Apesar das ponderações, membros do Ministério Público e do Judiciário apontam para os riscos da lei na era pós-Lava Jato.

"A lei é desnecessária porque  a maioria das condutas ali já estava prevista na lei anterior (Lei 4.898/1965) ou na Loman (Lei Orgânica da Magistratura Nacional), ou no Estatuto da OAB. O dolo específico vai ser muito difícil de ser configurado, uma vez que nenhum juiz tem vontade de prejudicar parte ou advogado. Ainda que venha a ser absolvido no final, o simples fato de responder a ação penal causa intranquilidade”, afirma o presidente da Associação dos Magistrados do Espírito Santo (Amages), Daniel Peçanha.

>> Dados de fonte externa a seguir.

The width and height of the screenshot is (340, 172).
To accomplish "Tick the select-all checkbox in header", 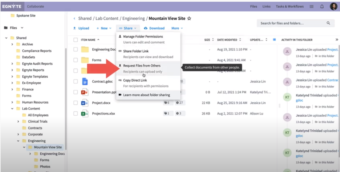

O presidente da Associação Espíritos-Santense do Ministério Público, Pedro Ivo de Sousa, diz que é preciso esperar para ver como a lei vai ser aplicada pelo Judiciário. “A gente vai ter que esperar um pouco como os casos vão acontecer na prática, a interpretação dos tribunais. Em fevereiro, provavelmente, vamos fazer um evento com a administração superior do Ministério Público para tratar de alguns pontos específicos da lei, trazendo especialistas de fora para refletir”, adianta.

A reportagem não conseguiu contato com a Associação de Cabos e Soldados da Polícia Militar ou com a associação dos oficiais. A Polícia Militar, por meio de nota, afirmou que “acata as ordens emanadas pela Justiça e cumpre o que é determinado. Dessa forma, todos os militares da instituição estão instruídos para isso. Quanto as informações sobre as ocorrências, policiais militares e/ou assessoria de comunicação continuará passando a dinâmica dos fatos e fotos de materiais apreendidos normalmente. O que a Lei proíbe é a divulgação de imagens e nomes de detidos antes da decisão do Ministério Público”.